A parabola is a U-shaped curve that can open either upwards or downwards. It is defined by a quadratic equation like \( y = ax^2 + bx + c \). In the exercise, the base equation we examined is a parabola of the form \( y = 2(x + 3)^2 - 1 \). Parabolas are symmetric, and the highest or lowest point on a parabola is called the vertex. The direction in which a parabola opens depends on the coefficient of the squared term (\(a\)). If \(a > 0\), the parabola opens upwards, forming a U shape. If \(a < 0\), it opens downwards, resembling an upside-down U. Parabolas appear naturally in various phenomena, such as projectile motion, and are crucial in physics and engineering.

The vertex form of a quadratic equation presents the equation in a way that clearly shows the vertex of the parabola. The vertex form is expressed as \( y = a(x - h)^2 + k \). The values \(h\) and \(k\) represent the coordinates of the vertex. For the inequality in our exercise, the vertex form \( y = 2(x + 3)^2 - 1 \) reveals the vertex at \((-3, -1)\). Compared to the standard form \( y = ax^2 + bx + c \), the vertex form provides an immediate visual clue about where the parabola is located on the coordinate plane. This form makes it easier to graph the parabola by directly plotting the vertex and understanding its transformations, such as horizontal and vertical shifts.

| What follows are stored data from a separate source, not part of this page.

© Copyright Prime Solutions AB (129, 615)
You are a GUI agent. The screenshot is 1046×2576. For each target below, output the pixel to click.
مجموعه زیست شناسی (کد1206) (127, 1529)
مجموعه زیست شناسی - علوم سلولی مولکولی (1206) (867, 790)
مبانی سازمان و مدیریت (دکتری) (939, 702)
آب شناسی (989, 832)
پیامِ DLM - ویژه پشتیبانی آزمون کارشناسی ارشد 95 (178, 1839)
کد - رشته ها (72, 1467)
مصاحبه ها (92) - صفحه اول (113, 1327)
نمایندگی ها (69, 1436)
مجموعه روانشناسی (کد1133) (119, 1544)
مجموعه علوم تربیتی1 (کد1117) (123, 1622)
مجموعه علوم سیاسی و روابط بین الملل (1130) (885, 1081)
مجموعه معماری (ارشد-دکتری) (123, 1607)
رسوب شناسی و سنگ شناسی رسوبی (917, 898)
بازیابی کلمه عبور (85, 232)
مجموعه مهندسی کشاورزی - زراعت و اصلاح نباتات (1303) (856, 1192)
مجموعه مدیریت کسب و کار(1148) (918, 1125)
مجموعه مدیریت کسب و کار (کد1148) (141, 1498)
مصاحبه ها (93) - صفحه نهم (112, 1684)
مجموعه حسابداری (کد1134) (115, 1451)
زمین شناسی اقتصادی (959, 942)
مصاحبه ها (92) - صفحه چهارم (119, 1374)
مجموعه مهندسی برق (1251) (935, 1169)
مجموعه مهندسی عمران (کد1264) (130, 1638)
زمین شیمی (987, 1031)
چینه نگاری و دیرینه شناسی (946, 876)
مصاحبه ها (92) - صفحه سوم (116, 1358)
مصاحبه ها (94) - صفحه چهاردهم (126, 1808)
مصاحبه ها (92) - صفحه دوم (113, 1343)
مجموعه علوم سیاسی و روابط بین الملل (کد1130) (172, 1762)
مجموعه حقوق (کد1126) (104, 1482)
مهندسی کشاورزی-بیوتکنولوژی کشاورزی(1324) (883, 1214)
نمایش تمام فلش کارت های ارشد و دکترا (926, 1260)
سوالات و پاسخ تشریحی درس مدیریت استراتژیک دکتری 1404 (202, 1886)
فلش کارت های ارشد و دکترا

Graphing inequalities involves several additional steps compared to graphing equalities. With inequalities, you're not only interested in the line or curve itself but also in shading the region that satisfies the inequality. The inequality \( y > 2(x + 3)^2 - 1 \) tells us that the solution set includes points above the parabola. Here are the steps to graph such an inequality:

• Plot the parabola from the quadratic expression.
• Since the inequality is strict (\(>\)), use a dashed line for the parabola, indicating that points on the parabola are not included.
• Shade the region above this dashed line to represent all the points that satisfy the inequality.

Achieving accurate shading involves correctly identifying the half-plane that represents the set of solutions, which can typically be verified by testing a point not on the line.

The coordinate plane is a two-dimensional surface on which we can graph equations and inequalities. It consists of two perpendicular lines: the x-axis (horizontal) and the y-axis (vertical). These axes divide the plane into four quadrants. The coordinate plane allows us to visually represent equations and inequalities, making abstract math problems tangible. When you plot the vertex at \((-3, -1)\) on the coordinate plane, you're establishing a reference point for the parabola's graph. Understanding its layout helps in graphing the given inequality and verifying the shape and direction of the parabola. Each point on the plane corresponds to an (x, y) coordinate, making it straightforward to sketch the graph, adjust curves, and interpret regions defined by inequalities. Expertise with the coordinate plane is essential for solving a multitude of mathematical problems.